2. G6PD is a hereditary hemolytic disease that is distributed all over the world. It is estimated that more than 200 million people in the world suffer from G-6-PD deficiency, but the incidence varies greatly among regions and ethnic groups. High-incidence areas include Mediterranean coastal countries, East India, the Philippines, Brazil and Cuba. In my country, this disease is mainly seen in the Yangtze River Basin and provinces to its south, with a higher incidence in Yunnan, Hainan, Guangdong, Guangxi, Fujian, Sichuan, Jiangxi, Guizhou and other provinces (autonomous regions), and it is relatively rare in the northern region.

2. The three commonly used methods for G6PD screening are:

① Methemoglobin reduction experiment;

② Fluorescent spot test;

③ Nitro blue tetrazolium (NBT) paper method.

3. Diagnosis of G6PD

1. This disease should be considered in patients with the following medical history:

① Positive family history or past medical history are helpful for clinical diagnosis.

② The patient has acute hemolytic symptoms and a history of eating broad beans or taking medications.

③Neonatal jaundice, or chronic hemolysis of unknown cause since childhood.

2. In laboratory examinations, the specific direct diagnostic method is the determination of red blood cell G-6-PD activity, and the normal value varies depending on the measurement method.

4. Treatment of G6PD

1. After a clear diagnosis, know the triggering factors and try to avoid them.

2. For patients with acute hemolysis, remove the predisposing factors and assess the degree of hemolysis and anemia. During the hemolysis period, adequate water should be provided, attention should be paid to correcting electrolyte imbalance, and oral sodium bicarbonate should be taken to keep the urine alkaline to prevent hemoglobin deposition in the renal tubules.

3. Patients with mild anemia do not need blood transfusion. After the cause is removed, hemolysis usually stops on its own within 1 week. For patients with severe anemia, red blood cells with normal G-6-PD can be transfused 1 to 2 times.

4. Close attention should be paid to renal function. If renal failure occurs, effective measures should be taken promptly.

5. Neonatal jaundice can be treated with blue light, and in severe cases, exchange transfusion therapy should be considered to prevent the occurrence of bilirubin encephalopathy.

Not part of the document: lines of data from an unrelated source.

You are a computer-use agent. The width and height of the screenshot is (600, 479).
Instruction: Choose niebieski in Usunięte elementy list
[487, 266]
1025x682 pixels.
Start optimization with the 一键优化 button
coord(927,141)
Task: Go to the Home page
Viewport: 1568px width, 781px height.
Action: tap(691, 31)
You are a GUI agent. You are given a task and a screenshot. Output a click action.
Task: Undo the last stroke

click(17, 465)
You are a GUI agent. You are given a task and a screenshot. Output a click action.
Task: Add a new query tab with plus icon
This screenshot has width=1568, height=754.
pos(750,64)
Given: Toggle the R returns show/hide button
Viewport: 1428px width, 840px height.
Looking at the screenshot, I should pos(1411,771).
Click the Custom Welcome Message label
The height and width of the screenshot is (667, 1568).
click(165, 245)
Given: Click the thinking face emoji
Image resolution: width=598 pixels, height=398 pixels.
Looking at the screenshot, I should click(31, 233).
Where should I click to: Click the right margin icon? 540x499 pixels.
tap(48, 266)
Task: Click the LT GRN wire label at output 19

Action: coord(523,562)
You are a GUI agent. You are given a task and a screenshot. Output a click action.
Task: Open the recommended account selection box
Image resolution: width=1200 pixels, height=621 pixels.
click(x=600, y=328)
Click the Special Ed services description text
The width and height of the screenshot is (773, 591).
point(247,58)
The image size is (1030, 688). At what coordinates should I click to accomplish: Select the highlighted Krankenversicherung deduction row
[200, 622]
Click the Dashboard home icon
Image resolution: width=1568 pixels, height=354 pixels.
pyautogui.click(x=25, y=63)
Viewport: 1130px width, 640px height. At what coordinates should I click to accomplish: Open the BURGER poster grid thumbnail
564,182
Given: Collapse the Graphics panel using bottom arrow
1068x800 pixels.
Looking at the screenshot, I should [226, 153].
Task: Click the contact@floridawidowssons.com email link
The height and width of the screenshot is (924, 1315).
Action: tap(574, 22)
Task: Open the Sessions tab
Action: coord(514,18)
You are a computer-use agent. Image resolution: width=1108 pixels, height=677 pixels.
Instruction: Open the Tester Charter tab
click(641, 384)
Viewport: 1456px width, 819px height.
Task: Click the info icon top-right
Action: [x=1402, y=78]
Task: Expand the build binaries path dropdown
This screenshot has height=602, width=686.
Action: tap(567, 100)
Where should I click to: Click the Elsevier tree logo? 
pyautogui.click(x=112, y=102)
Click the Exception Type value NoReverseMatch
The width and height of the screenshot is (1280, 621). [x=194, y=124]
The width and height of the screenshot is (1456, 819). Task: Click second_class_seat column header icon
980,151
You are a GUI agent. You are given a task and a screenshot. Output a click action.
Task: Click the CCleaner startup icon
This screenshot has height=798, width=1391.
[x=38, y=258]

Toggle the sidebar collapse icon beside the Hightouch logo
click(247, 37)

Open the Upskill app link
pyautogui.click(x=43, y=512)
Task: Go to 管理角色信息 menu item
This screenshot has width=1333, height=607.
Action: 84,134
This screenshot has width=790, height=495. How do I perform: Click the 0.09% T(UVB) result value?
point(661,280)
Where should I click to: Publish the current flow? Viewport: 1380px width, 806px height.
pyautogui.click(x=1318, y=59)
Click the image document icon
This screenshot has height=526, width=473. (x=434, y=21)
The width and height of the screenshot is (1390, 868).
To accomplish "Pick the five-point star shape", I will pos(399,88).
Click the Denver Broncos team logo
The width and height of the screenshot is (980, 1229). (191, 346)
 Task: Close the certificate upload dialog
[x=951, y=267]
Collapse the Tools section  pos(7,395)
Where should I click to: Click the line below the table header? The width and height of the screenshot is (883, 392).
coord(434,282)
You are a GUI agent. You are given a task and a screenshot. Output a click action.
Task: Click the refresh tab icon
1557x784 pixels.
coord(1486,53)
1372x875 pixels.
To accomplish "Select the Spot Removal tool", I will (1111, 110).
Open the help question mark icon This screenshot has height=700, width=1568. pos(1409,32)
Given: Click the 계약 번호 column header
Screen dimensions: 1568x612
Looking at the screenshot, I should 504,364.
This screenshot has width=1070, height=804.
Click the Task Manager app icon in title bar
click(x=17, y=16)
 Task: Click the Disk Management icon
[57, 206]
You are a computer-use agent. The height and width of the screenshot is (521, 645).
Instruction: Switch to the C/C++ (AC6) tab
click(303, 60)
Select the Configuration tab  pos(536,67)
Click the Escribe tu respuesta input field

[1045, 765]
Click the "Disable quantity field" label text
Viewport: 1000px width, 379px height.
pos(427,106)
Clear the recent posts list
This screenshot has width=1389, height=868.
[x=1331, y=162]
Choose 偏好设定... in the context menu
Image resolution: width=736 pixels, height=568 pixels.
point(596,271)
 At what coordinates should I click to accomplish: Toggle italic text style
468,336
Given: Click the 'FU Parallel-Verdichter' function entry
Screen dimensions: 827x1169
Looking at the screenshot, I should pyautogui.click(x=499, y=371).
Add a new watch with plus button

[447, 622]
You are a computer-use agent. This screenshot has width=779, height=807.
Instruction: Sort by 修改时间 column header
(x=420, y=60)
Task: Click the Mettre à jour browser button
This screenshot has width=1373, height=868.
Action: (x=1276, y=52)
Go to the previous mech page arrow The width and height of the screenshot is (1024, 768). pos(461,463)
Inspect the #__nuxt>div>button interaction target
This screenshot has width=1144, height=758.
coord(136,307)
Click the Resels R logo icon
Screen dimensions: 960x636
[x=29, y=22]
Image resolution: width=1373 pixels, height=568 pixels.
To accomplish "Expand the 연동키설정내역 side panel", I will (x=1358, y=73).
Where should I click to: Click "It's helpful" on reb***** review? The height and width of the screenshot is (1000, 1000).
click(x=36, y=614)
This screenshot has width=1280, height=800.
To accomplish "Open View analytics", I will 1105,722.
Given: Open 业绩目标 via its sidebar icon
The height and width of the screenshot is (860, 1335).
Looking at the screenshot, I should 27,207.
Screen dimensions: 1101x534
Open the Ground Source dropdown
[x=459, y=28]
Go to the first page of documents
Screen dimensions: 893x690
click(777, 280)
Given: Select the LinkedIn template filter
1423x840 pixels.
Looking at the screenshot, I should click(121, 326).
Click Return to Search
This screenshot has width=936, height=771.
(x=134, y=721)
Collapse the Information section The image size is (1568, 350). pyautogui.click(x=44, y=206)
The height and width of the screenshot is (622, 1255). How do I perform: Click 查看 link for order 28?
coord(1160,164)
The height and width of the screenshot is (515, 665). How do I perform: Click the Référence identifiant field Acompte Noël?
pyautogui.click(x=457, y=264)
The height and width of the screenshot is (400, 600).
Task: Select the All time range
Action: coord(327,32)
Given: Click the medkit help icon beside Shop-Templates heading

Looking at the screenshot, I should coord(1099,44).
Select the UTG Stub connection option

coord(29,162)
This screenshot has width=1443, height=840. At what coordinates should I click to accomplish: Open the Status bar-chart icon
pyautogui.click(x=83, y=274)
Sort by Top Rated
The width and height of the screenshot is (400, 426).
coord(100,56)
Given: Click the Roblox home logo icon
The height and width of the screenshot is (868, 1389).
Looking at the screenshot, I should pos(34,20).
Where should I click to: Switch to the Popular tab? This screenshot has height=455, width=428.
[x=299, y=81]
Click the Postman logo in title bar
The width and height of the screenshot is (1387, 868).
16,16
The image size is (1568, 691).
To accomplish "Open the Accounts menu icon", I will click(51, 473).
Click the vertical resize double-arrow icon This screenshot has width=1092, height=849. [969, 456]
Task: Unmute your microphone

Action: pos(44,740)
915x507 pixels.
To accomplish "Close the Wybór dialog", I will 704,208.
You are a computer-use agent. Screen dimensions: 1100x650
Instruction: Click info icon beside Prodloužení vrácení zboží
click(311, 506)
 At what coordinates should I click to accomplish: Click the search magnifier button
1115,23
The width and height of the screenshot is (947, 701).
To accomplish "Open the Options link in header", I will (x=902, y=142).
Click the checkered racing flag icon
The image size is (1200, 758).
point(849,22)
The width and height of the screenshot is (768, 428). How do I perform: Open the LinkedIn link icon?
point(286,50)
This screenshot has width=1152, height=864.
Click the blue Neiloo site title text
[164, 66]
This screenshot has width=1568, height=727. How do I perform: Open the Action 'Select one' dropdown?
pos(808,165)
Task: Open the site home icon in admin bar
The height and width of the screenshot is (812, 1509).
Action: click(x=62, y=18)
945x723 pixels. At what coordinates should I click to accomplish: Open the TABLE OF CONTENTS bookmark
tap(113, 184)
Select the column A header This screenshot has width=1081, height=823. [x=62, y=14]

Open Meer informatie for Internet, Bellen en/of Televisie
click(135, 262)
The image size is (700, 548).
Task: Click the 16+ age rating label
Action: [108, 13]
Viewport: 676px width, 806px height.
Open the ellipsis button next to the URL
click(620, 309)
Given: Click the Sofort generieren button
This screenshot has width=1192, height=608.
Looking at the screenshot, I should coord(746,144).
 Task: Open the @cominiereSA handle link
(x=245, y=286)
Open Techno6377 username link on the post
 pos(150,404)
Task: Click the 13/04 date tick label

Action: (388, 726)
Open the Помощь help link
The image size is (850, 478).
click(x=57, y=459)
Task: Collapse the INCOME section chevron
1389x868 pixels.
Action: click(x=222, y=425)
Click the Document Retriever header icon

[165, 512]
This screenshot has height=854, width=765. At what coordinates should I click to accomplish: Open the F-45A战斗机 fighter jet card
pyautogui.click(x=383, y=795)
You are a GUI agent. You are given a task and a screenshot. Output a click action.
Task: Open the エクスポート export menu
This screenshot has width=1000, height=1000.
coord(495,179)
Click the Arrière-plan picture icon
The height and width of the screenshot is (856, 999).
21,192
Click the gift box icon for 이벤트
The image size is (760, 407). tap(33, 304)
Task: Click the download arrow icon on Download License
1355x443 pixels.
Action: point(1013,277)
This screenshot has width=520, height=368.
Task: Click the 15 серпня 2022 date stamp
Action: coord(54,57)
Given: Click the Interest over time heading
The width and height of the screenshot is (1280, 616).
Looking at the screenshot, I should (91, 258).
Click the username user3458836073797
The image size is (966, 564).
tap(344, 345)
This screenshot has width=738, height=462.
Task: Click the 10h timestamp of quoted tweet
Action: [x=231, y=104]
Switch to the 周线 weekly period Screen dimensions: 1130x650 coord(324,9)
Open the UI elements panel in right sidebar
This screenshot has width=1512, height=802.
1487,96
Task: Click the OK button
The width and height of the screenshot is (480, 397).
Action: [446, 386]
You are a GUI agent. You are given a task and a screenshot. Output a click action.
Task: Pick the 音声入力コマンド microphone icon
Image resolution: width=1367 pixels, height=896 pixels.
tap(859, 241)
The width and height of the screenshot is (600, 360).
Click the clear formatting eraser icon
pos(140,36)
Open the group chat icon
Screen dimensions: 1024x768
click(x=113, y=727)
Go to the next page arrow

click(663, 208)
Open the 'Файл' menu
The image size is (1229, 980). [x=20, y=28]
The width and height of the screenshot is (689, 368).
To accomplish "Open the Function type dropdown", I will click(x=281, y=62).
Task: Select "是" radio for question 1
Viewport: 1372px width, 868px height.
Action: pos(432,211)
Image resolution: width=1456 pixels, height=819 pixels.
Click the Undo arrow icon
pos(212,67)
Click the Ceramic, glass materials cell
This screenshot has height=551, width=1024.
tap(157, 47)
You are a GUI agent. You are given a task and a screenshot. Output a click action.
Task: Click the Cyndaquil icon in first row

5. Prevention and prognosis of G6PD

In areas with a high incidence of G-6-PD deficiency, a population survey for G-6-PD deficiency should be conducted; people known to be G-6-PD deficient should avoid eating broad beans and their products, avoid taking drugs with oxidizing effects, and strengthen prevention of various infections.

6. Clinical manifestations of G6PD

Newborns may develop jaundice caused by hemolysis. Infection, pathological birth, hypoxia, mothers giving oxidant drugs to breastfeeding newborns, or newborns wearing clothes with the smell of mothballs can all induce hemolysis.